▶ **What the task requires**
Could you copy the listing as a numbered list, beginning at the line that contains "Call via the (480) 555-0192 button" and stopping after the line that contains "(x=398, y=689)", with blank lines omitted and pictures left out?

▶ **Dataset content**
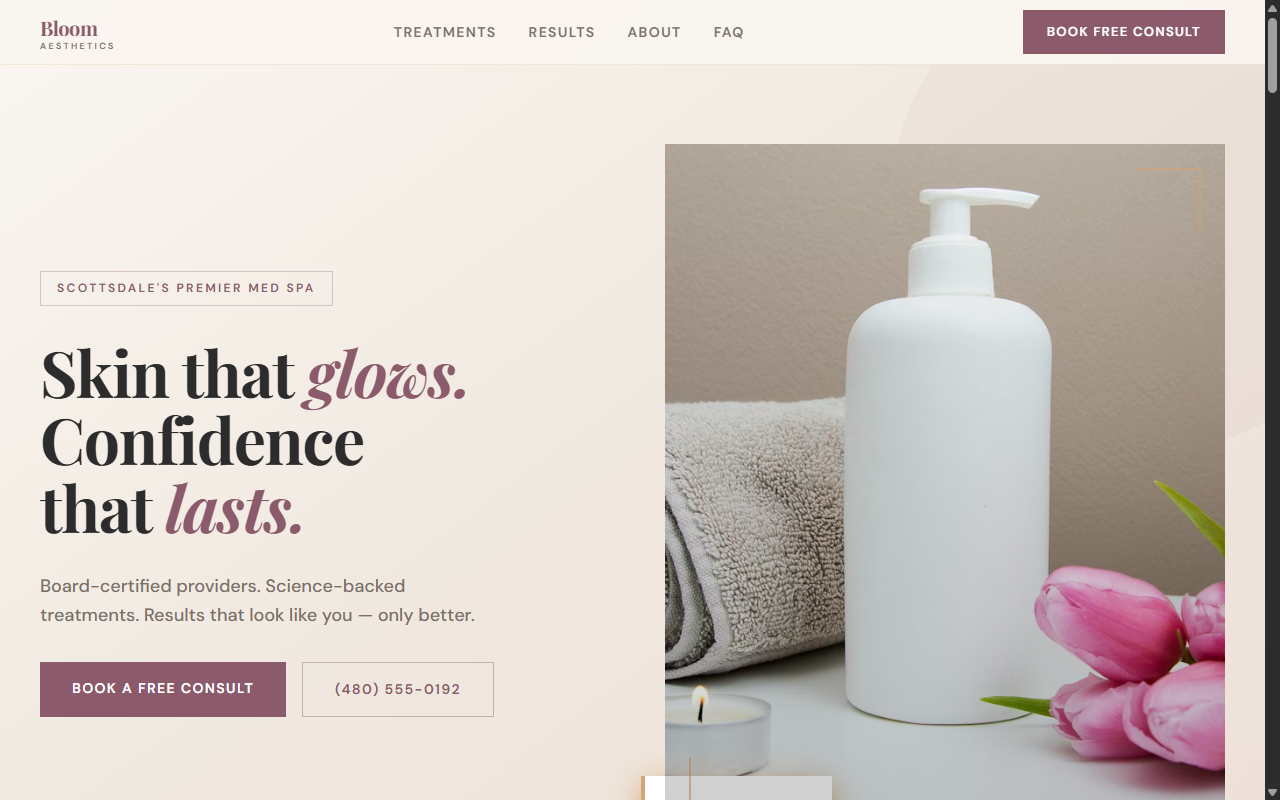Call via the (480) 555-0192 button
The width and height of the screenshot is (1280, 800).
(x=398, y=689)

---

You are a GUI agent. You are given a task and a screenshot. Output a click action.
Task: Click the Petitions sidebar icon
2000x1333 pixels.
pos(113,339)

==

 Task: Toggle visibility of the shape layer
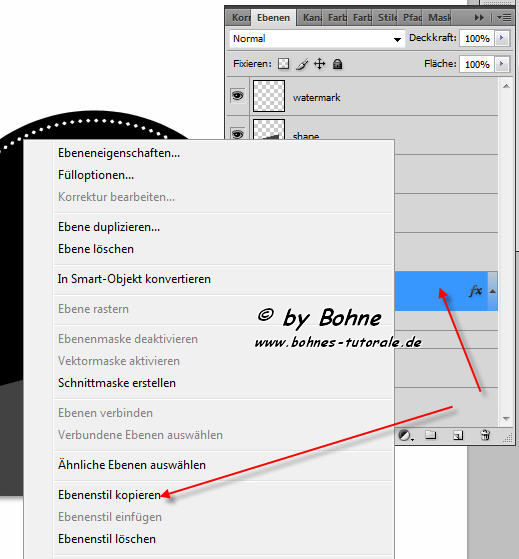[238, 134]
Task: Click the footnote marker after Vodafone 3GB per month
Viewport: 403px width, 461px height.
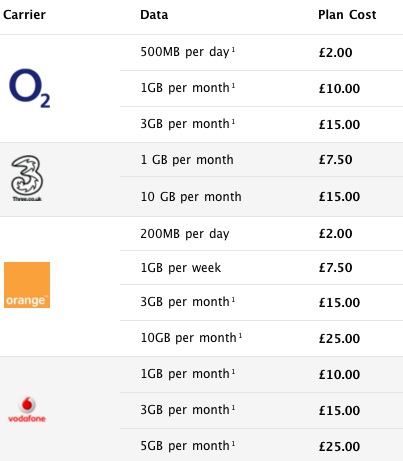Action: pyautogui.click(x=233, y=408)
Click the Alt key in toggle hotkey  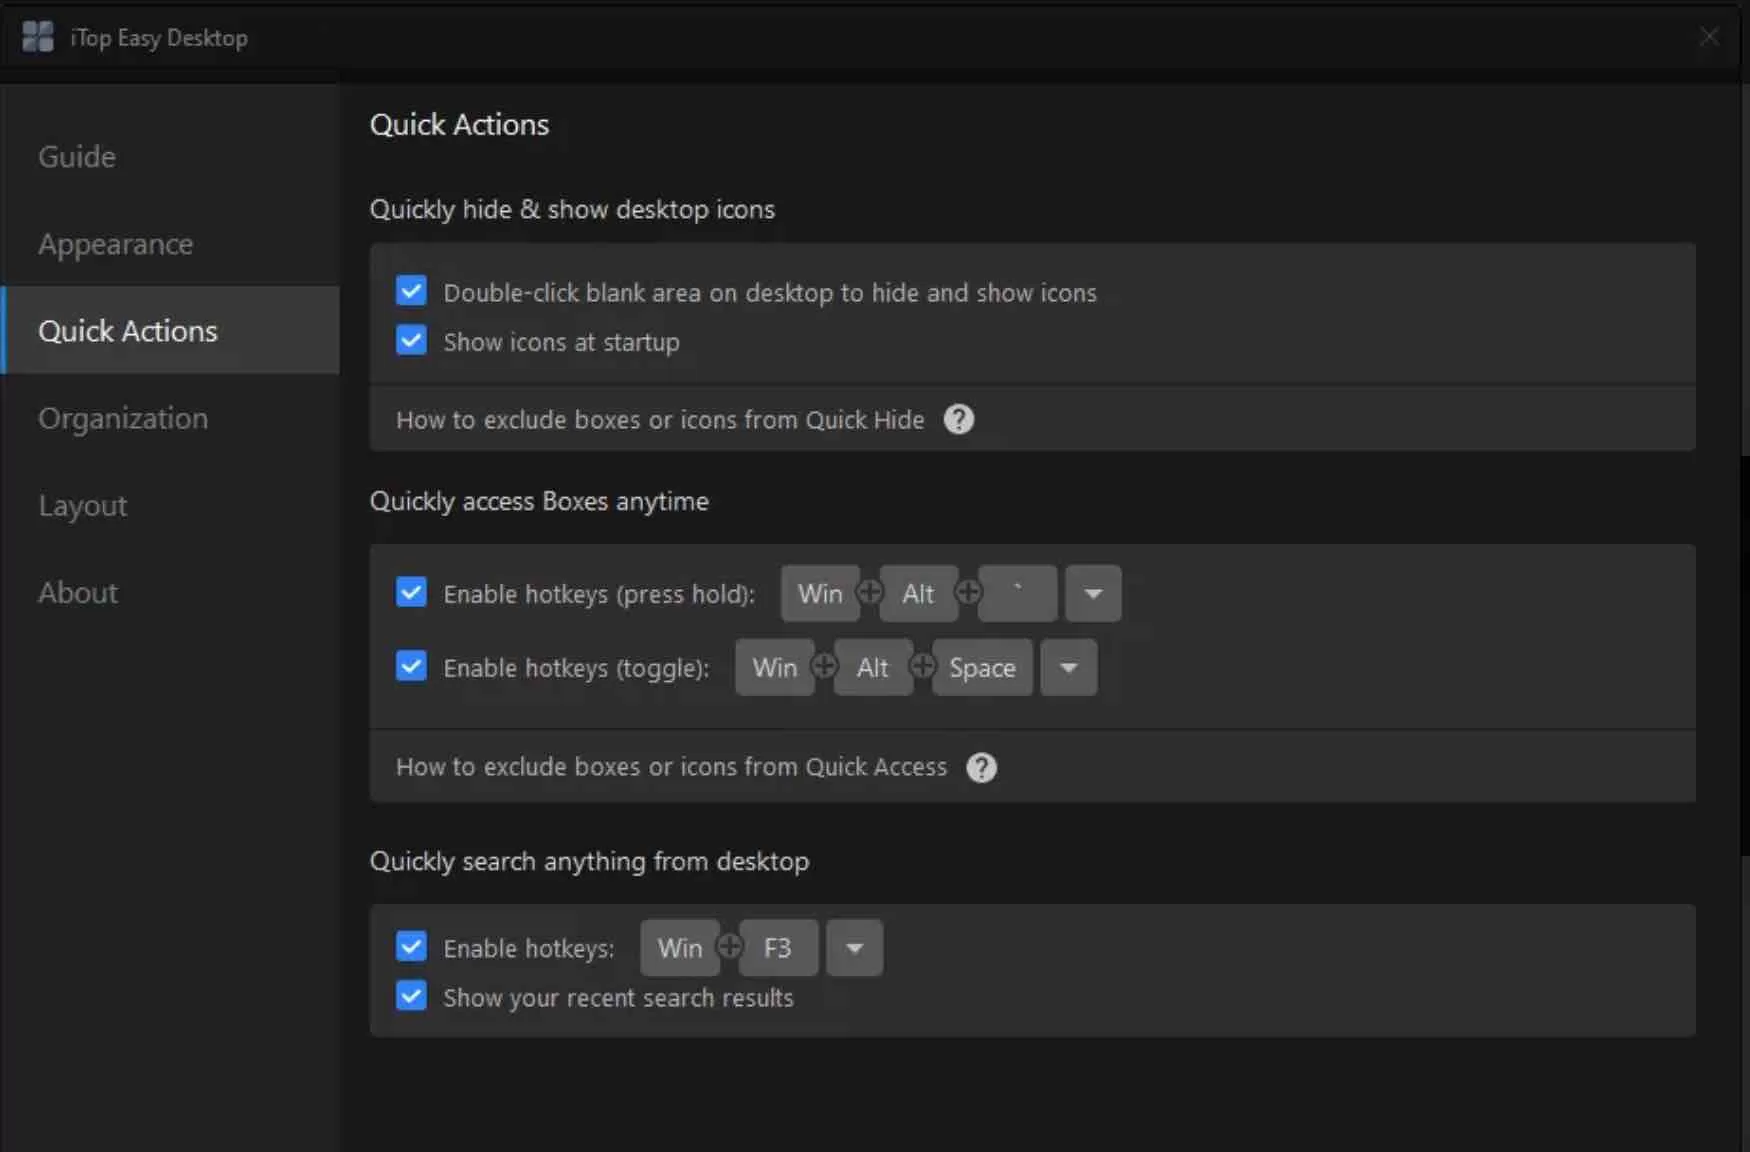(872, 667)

▶ **Complete output**
1. Call via the (480) 555-0192 button
2. The width and height of the screenshot is (1280, 800).
3. (x=398, y=689)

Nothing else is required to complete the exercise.